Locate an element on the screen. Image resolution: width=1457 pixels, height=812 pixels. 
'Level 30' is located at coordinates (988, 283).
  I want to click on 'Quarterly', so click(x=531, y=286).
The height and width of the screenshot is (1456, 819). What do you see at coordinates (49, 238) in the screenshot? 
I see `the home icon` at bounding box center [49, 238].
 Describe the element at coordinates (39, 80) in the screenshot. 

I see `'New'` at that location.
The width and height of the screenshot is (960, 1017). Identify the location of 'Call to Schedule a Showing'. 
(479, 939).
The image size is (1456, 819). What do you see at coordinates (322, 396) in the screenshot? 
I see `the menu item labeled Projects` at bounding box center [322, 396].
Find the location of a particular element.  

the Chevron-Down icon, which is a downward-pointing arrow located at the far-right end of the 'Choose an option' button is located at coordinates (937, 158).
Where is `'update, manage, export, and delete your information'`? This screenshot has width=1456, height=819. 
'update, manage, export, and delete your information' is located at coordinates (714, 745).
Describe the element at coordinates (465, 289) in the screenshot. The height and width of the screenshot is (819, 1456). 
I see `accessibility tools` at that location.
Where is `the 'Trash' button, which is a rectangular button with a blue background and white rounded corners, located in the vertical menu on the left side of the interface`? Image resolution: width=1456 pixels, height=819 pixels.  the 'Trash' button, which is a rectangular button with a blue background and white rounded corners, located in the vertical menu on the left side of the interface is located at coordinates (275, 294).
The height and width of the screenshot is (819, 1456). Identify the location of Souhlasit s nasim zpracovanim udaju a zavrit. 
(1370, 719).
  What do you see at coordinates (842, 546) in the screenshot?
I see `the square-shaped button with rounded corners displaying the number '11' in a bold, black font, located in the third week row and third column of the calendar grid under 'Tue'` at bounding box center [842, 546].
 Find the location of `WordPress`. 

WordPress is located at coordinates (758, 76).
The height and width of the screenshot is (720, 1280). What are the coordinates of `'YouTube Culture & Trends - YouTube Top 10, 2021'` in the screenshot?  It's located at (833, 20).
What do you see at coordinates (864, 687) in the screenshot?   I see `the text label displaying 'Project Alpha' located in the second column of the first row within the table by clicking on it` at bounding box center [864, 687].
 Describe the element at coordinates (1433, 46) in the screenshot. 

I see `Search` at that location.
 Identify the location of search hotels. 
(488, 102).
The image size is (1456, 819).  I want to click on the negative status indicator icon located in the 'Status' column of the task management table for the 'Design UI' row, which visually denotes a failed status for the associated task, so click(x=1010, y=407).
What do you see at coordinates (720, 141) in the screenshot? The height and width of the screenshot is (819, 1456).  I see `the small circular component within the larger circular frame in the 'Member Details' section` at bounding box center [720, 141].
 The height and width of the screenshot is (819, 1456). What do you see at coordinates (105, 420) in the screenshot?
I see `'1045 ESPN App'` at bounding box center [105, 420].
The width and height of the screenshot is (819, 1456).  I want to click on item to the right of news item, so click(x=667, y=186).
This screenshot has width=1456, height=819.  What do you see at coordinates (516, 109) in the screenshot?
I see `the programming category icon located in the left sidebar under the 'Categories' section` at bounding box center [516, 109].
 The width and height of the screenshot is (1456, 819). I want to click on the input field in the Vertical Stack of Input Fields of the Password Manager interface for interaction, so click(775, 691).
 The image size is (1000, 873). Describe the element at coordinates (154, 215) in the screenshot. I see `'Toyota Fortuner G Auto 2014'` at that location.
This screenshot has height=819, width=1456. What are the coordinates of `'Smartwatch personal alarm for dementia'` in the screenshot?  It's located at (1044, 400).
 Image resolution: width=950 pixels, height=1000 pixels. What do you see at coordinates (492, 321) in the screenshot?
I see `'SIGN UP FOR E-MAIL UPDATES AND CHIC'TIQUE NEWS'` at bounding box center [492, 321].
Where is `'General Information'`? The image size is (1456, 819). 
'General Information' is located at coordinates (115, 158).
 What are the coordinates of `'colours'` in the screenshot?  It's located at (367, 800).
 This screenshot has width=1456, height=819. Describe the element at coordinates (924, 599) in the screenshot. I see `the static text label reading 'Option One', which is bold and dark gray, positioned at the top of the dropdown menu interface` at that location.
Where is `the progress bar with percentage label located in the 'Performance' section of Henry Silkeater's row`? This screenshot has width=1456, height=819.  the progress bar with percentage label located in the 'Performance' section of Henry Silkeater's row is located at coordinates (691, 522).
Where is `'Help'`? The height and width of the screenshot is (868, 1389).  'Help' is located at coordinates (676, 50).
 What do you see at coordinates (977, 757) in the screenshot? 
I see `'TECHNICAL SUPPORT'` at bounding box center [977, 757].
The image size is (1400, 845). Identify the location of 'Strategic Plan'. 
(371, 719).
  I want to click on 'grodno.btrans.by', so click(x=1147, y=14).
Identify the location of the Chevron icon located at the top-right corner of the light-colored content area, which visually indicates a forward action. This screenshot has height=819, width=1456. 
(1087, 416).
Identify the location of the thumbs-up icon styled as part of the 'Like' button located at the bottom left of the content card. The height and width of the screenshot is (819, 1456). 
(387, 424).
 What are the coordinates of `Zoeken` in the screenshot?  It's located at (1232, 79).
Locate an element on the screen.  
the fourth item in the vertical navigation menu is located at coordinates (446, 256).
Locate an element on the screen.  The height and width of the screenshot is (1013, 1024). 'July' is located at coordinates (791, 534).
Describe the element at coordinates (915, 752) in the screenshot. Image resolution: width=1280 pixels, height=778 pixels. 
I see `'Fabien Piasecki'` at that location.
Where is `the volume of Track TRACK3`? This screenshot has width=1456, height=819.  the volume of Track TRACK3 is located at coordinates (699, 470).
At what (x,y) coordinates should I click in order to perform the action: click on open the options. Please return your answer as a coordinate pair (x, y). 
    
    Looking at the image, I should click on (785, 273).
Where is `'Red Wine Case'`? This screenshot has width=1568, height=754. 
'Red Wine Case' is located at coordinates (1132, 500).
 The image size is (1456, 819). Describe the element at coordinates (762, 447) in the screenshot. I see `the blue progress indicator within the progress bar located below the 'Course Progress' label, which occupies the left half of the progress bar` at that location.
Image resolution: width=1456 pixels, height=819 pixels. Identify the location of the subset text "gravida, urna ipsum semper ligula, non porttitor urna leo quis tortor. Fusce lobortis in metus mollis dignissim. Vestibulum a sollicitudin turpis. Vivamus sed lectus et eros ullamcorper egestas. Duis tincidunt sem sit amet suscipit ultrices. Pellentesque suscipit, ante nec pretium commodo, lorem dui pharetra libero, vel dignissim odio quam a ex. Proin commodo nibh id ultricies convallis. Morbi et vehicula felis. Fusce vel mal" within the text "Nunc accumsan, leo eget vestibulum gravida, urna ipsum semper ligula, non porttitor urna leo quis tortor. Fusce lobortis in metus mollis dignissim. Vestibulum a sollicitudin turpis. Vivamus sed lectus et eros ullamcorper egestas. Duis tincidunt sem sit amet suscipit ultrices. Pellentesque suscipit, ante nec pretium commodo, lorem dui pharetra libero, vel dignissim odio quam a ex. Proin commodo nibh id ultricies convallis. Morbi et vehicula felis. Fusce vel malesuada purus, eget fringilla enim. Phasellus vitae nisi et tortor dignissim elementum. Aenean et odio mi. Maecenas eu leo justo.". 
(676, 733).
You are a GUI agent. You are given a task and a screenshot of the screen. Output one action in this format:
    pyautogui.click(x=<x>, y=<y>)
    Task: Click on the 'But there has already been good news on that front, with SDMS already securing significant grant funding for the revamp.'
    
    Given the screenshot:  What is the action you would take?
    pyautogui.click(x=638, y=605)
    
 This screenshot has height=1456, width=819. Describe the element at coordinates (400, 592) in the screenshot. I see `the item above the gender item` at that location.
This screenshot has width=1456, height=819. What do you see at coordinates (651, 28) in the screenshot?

****

> What is expected
Copy out all of the records above line for line, with no changes.

> Solution to the exercise
Locate an element on the screen. Image resolution: width=1457 pixels, height=812 pixels. 
'Level 30' is located at coordinates (988, 283).
  I want to click on 'Quarterly', so click(x=531, y=286).
The height and width of the screenshot is (1456, 819). What do you see at coordinates (49, 238) in the screenshot? 
I see `the home icon` at bounding box center [49, 238].
 Describe the element at coordinates (39, 80) in the screenshot. 

I see `'New'` at that location.
The width and height of the screenshot is (960, 1017). Identify the location of 'Call to Schedule a Showing'. 
(479, 939).
The image size is (1456, 819). What do you see at coordinates (322, 396) in the screenshot? 
I see `the menu item labeled Projects` at bounding box center [322, 396].
Find the location of a particular element.  

the Chevron-Down icon, which is a downward-pointing arrow located at the far-right end of the 'Choose an option' button is located at coordinates (937, 158).
Where is `'update, manage, export, and delete your information'`? This screenshot has width=1456, height=819. 
'update, manage, export, and delete your information' is located at coordinates (714, 745).
Describe the element at coordinates (465, 289) in the screenshot. The height and width of the screenshot is (819, 1456). 
I see `accessibility tools` at that location.
Where is `the 'Trash' button, which is a rectangular button with a blue background and white rounded corners, located in the vertical menu on the left side of the interface`? Image resolution: width=1456 pixels, height=819 pixels.  the 'Trash' button, which is a rectangular button with a blue background and white rounded corners, located in the vertical menu on the left side of the interface is located at coordinates (275, 294).
The height and width of the screenshot is (819, 1456). Identify the location of Souhlasit s nasim zpracovanim udaju a zavrit. 
(1370, 719).
  What do you see at coordinates (842, 546) in the screenshot?
I see `the square-shaped button with rounded corners displaying the number '11' in a bold, black font, located in the third week row and third column of the calendar grid under 'Tue'` at bounding box center [842, 546].
 Find the location of `WordPress`. 

WordPress is located at coordinates (758, 76).
The height and width of the screenshot is (720, 1280). What are the coordinates of `'YouTube Culture & Trends - YouTube Top 10, 2021'` in the screenshot?  It's located at (833, 20).
What do you see at coordinates (864, 687) in the screenshot?   I see `the text label displaying 'Project Alpha' located in the second column of the first row within the table by clicking on it` at bounding box center [864, 687].
 Describe the element at coordinates (1433, 46) in the screenshot. 

I see `Search` at that location.
 Identify the location of search hotels. 
(488, 102).
The image size is (1456, 819).  I want to click on the negative status indicator icon located in the 'Status' column of the task management table for the 'Design UI' row, which visually denotes a failed status for the associated task, so click(x=1010, y=407).
What do you see at coordinates (720, 141) in the screenshot? The height and width of the screenshot is (819, 1456).  I see `the small circular component within the larger circular frame in the 'Member Details' section` at bounding box center [720, 141].
 The height and width of the screenshot is (819, 1456). What do you see at coordinates (105, 420) in the screenshot?
I see `'1045 ESPN App'` at bounding box center [105, 420].
The width and height of the screenshot is (819, 1456).  I want to click on item to the right of news item, so click(x=667, y=186).
This screenshot has width=1456, height=819.  What do you see at coordinates (516, 109) in the screenshot?
I see `the programming category icon located in the left sidebar under the 'Categories' section` at bounding box center [516, 109].
 The width and height of the screenshot is (1456, 819). I want to click on the input field in the Vertical Stack of Input Fields of the Password Manager interface for interaction, so click(775, 691).
 The image size is (1000, 873). Describe the element at coordinates (154, 215) in the screenshot. I see `'Toyota Fortuner G Auto 2014'` at that location.
This screenshot has height=819, width=1456. What are the coordinates of `'Smartwatch personal alarm for dementia'` in the screenshot?  It's located at (1044, 400).
 Image resolution: width=950 pixels, height=1000 pixels. What do you see at coordinates (492, 321) in the screenshot?
I see `'SIGN UP FOR E-MAIL UPDATES AND CHIC'TIQUE NEWS'` at bounding box center [492, 321].
Where is `'General Information'`? The image size is (1456, 819). 
'General Information' is located at coordinates (115, 158).
 What are the coordinates of `'colours'` in the screenshot?  It's located at (367, 800).
 This screenshot has width=1456, height=819. Describe the element at coordinates (924, 599) in the screenshot. I see `the static text label reading 'Option One', which is bold and dark gray, positioned at the top of the dropdown menu interface` at that location.
Where is `the progress bar with percentage label located in the 'Performance' section of Henry Silkeater's row`? This screenshot has width=1456, height=819.  the progress bar with percentage label located in the 'Performance' section of Henry Silkeater's row is located at coordinates (691, 522).
Where is `'Help'`? The height and width of the screenshot is (868, 1389).  'Help' is located at coordinates (676, 50).
 What do you see at coordinates (977, 757) in the screenshot? 
I see `'TECHNICAL SUPPORT'` at bounding box center [977, 757].
The image size is (1400, 845). Identify the location of 'Strategic Plan'. 
(371, 719).
  I want to click on 'grodno.btrans.by', so click(x=1147, y=14).
Identify the location of the Chevron icon located at the top-right corner of the light-colored content area, which visually indicates a forward action. This screenshot has height=819, width=1456. 
(1087, 416).
Identify the location of the thumbs-up icon styled as part of the 'Like' button located at the bottom left of the content card. The height and width of the screenshot is (819, 1456). 
(387, 424).
 What are the coordinates of `Zoeken` in the screenshot?  It's located at (1232, 79).
Locate an element on the screen.  
the fourth item in the vertical navigation menu is located at coordinates (446, 256).
Locate an element on the screen.  The height and width of the screenshot is (1013, 1024). 'July' is located at coordinates (791, 534).
Describe the element at coordinates (915, 752) in the screenshot. Image resolution: width=1280 pixels, height=778 pixels. 
I see `'Fabien Piasecki'` at that location.
Where is `the volume of Track TRACK3`? This screenshot has width=1456, height=819.  the volume of Track TRACK3 is located at coordinates (699, 470).
At what (x,y) coordinates should I click in order to perform the action: click on open the options. Please return your answer as a coordinate pair (x, y). 
    
    Looking at the image, I should click on (785, 273).
Where is `'Red Wine Case'`? This screenshot has width=1568, height=754. 
'Red Wine Case' is located at coordinates (1132, 500).
 The image size is (1456, 819). Describe the element at coordinates (762, 447) in the screenshot. I see `the blue progress indicator within the progress bar located below the 'Course Progress' label, which occupies the left half of the progress bar` at that location.
Image resolution: width=1456 pixels, height=819 pixels. Identify the location of the subset text "gravida, urna ipsum semper ligula, non porttitor urna leo quis tortor. Fusce lobortis in metus mollis dignissim. Vestibulum a sollicitudin turpis. Vivamus sed lectus et eros ullamcorper egestas. Duis tincidunt sem sit amet suscipit ultrices. Pellentesque suscipit, ante nec pretium commodo, lorem dui pharetra libero, vel dignissim odio quam a ex. Proin commodo nibh id ultricies convallis. Morbi et vehicula felis. Fusce vel mal" within the text "Nunc accumsan, leo eget vestibulum gravida, urna ipsum semper ligula, non porttitor urna leo quis tortor. Fusce lobortis in metus mollis dignissim. Vestibulum a sollicitudin turpis. Vivamus sed lectus et eros ullamcorper egestas. Duis tincidunt sem sit amet suscipit ultrices. Pellentesque suscipit, ante nec pretium commodo, lorem dui pharetra libero, vel dignissim odio quam a ex. Proin commodo nibh id ultricies convallis. Morbi et vehicula felis. Fusce vel malesuada purus, eget fringilla enim. Phasellus vitae nisi et tortor dignissim elementum. Aenean et odio mi. Maecenas eu leo justo.". 
(676, 733).
You are a GUI agent. You are given a task and a screenshot of the screen. Output one action in this format:
    pyautogui.click(x=<x>, y=<y>)
    Task: Click on the 'But there has already been good news on that front, with SDMS already securing significant grant funding for the revamp.'
    
    Given the screenshot:  What is the action you would take?
    pyautogui.click(x=638, y=605)
    
 This screenshot has height=1456, width=819. Describe the element at coordinates (400, 592) in the screenshot. I see `the item above the gender item` at that location.
This screenshot has width=1456, height=819. What do you see at coordinates (651, 28) in the screenshot?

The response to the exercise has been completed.